What difference does a half-year make? The Bank of Guyana publicized its Half Year Report for 2017 this month, a few weeks after the Finance Minister released his half-year status update on the economy. Let us reflect on this important period in what is looking more and more like a one-term Granger Presidency.

2.2%
That was the announced growth of the Guyanese economy during the past six months, in real terms. But I question this figure, because the performance in the real sector just does not add up.  Fact! Four out of the six sisters have regressed during this period (sugar, gold, forestry, and bauxite); but yet the Bureau of Statistics declared a growth rate. Plus, if you discount the contribution from the two large foreign gold companies incubated by the PPP, we are definitely in a negative growth zone.
The question the overwhelming majority of Guyanese are asking themselves is: Why am I not seeing my personal wealth and my lifestyle improving too, because of this growth rate?  The growth of this small, open economy is clearly driven by domestic consumption, but where is this domestic consumption really coming from?  Householders are now starting to default on their loans at the banks at an increasing pace, so they do not have the resources to drive aggregate demand.  It is all a Jordan MYTH!

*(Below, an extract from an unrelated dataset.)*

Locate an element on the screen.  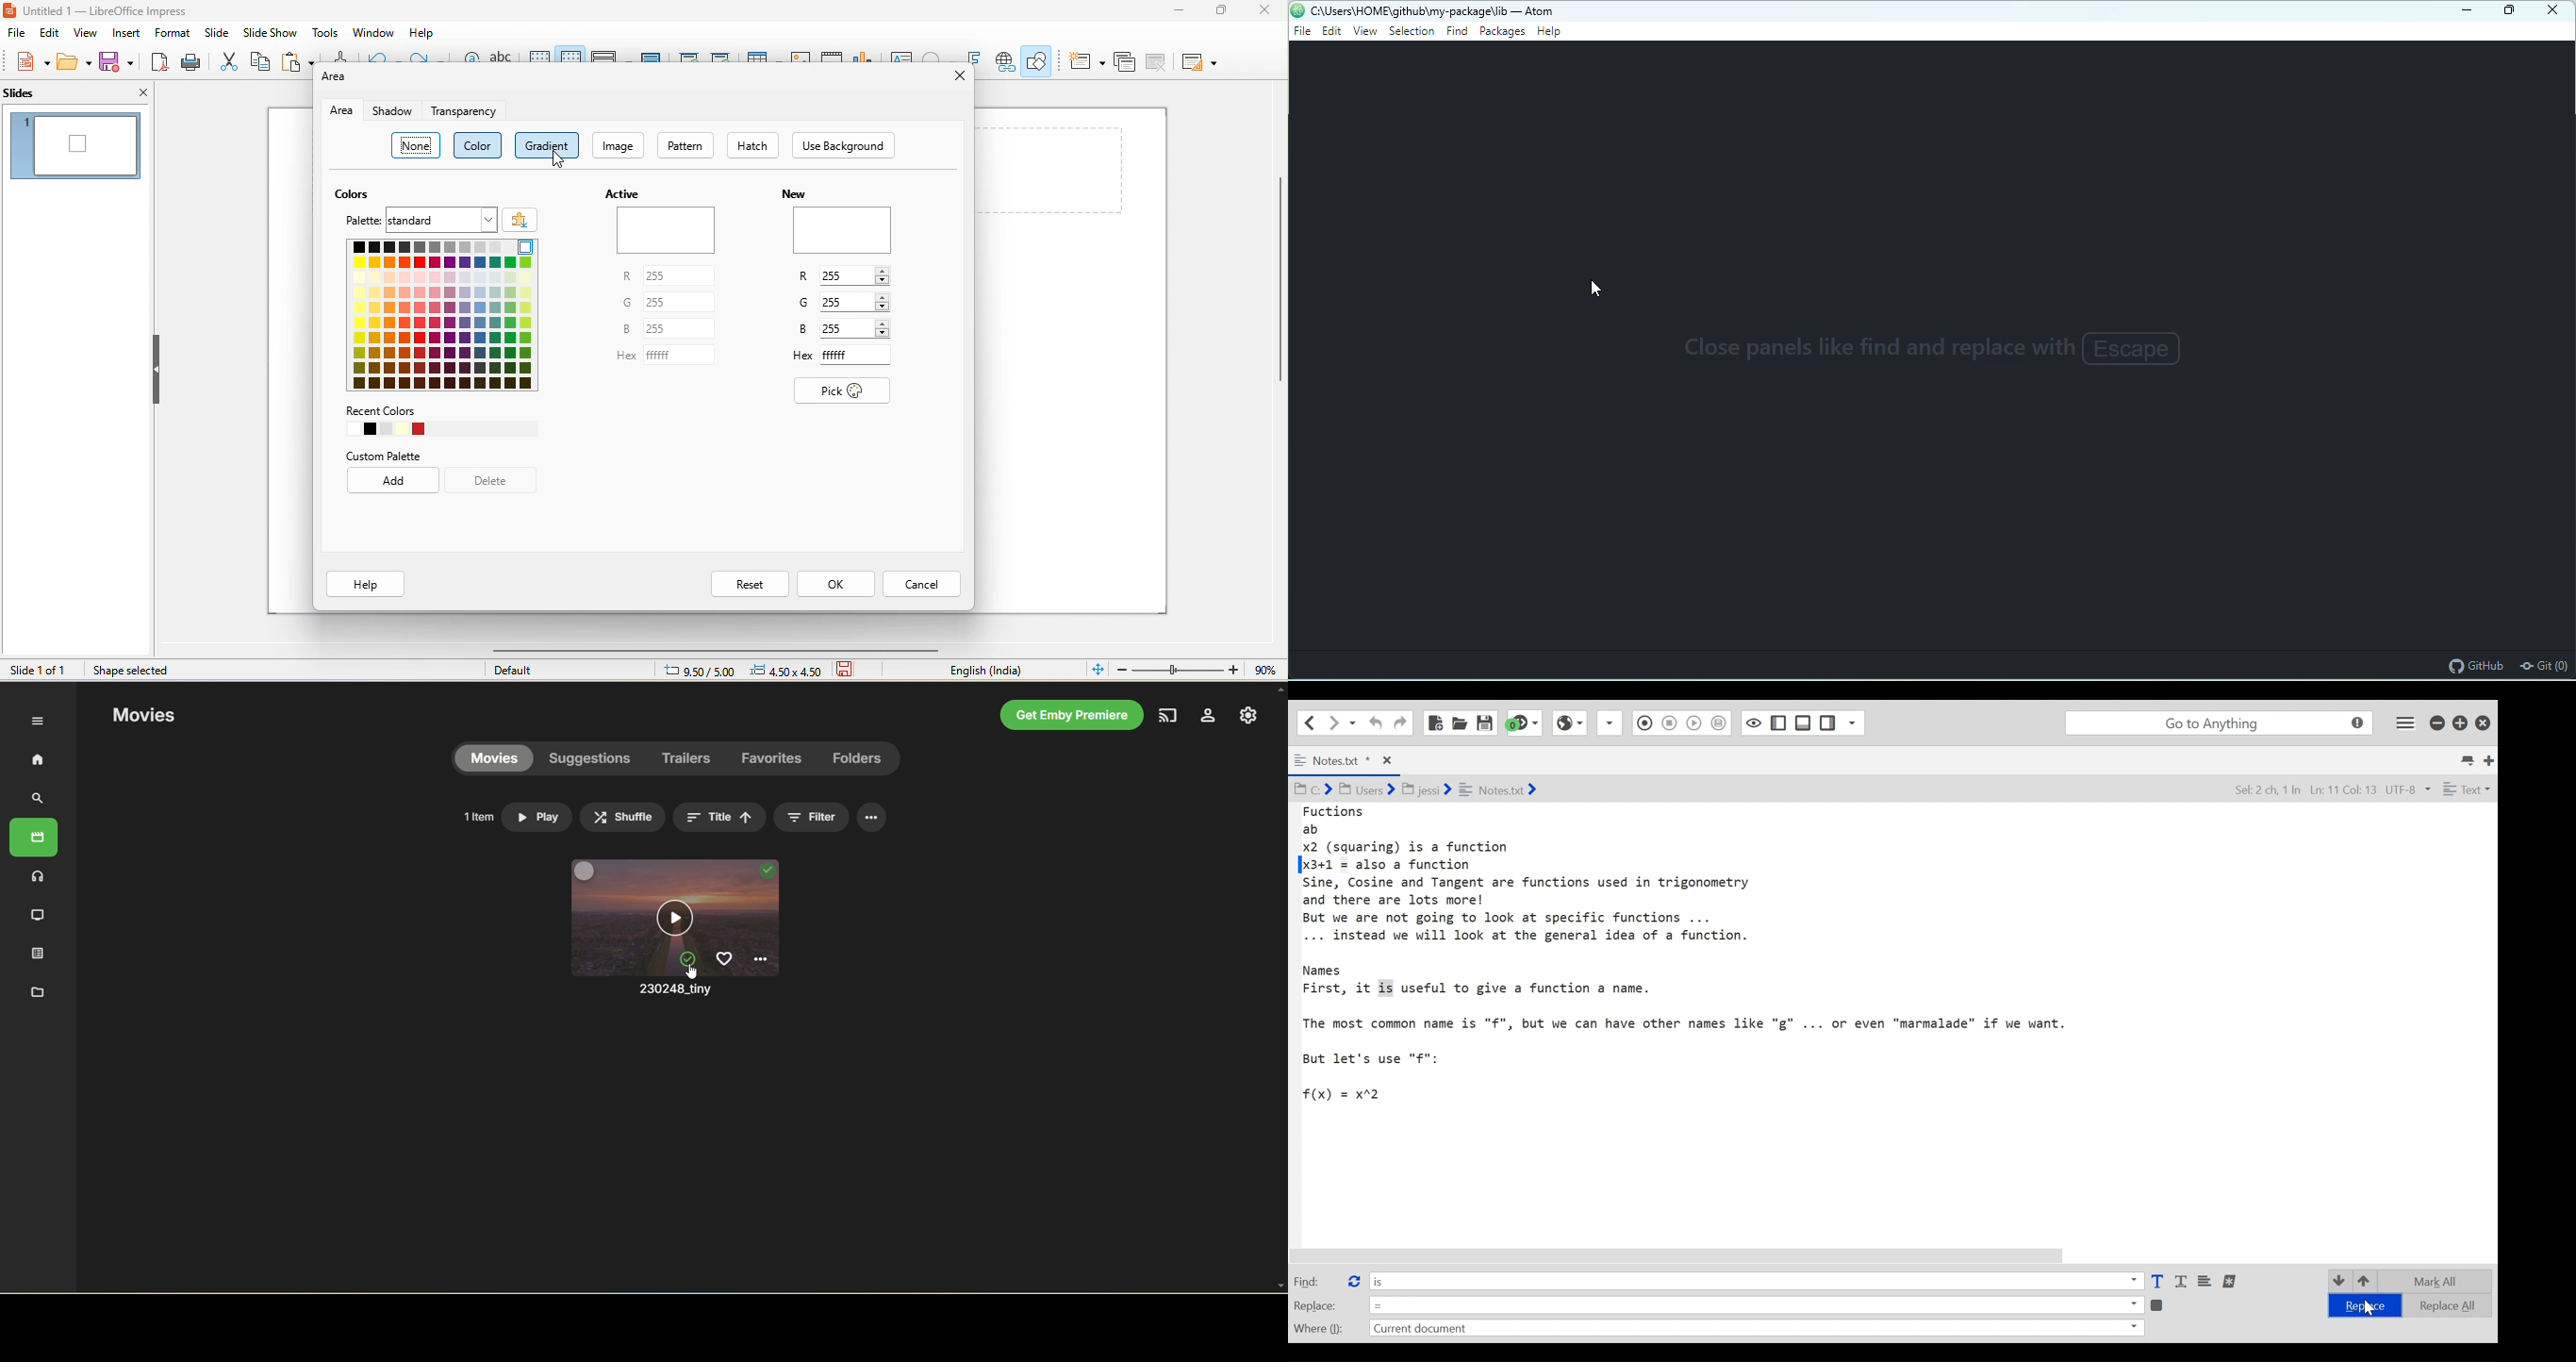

Too many people in the middle and working classes have complained to me on how their lives has become so much harder since 2014. They claimed that this period of austerity that started under former President Ramotar has intensified under President Granger. Whatever has happened to all those promises made by Team Granger in 2015?  Plus this snake oil illusion that they are trying to pull off with this oil dream has ZERO relevance to the people in 2017, 2018, 2019 and 2020.  For them, these years will become increasingly more challenge as hard guava season steps in.  If you carefully evaluate the performance of Team Granger, you will struggle to find evidence of what they have done for the people lately.  In 2015, Team Granger promised six per cent growth rate; today it is more under two per cent. Where is the good life?

6.7%
The monetary aggregate of reserve money has contracted by 6.7 per cent, while even broad money has fallen by 1.3 per cent.  The former was attributed mainly to a decrease in both net domestic and net foreign assets, while the latter primarily reflected lower net domestic credit and net foreign assets.  Credit to the private sector declined by 1.0 per cent. What does this mean, and how has it impacted economic growth?
The plain truth is that people are not borrowing because they are not investing in Guyana, and this has resulted in less money circulating in the economy; which continues to squeeze everyone adversely, save and except for the members of the Granger cabal.  This begs the question: did the majority of the people vote for Granger so that his cabal can get fatter?
Clearly, the more important point and the most worrying is that there seem to be coming out of the Granger government very little new ideas that are adding value to the agenda of turning around the economy. Because of this poor economic performance under President Granger, the impact on the extreme poor will only get worse, and this is an indisputable fact.
The literature clearly points to the fact that Guyana must grow at a rate at six per cent or above before the lives of the people at the bottom of the economic scale (the poor and the vulnerable) can improve. I do not see this happening under the ‘clueless’ Minister Jordan.  With such a zigzag performance, the people must fortify their minds into not being surprised with negative growth before 2020. And the uncertainty continues!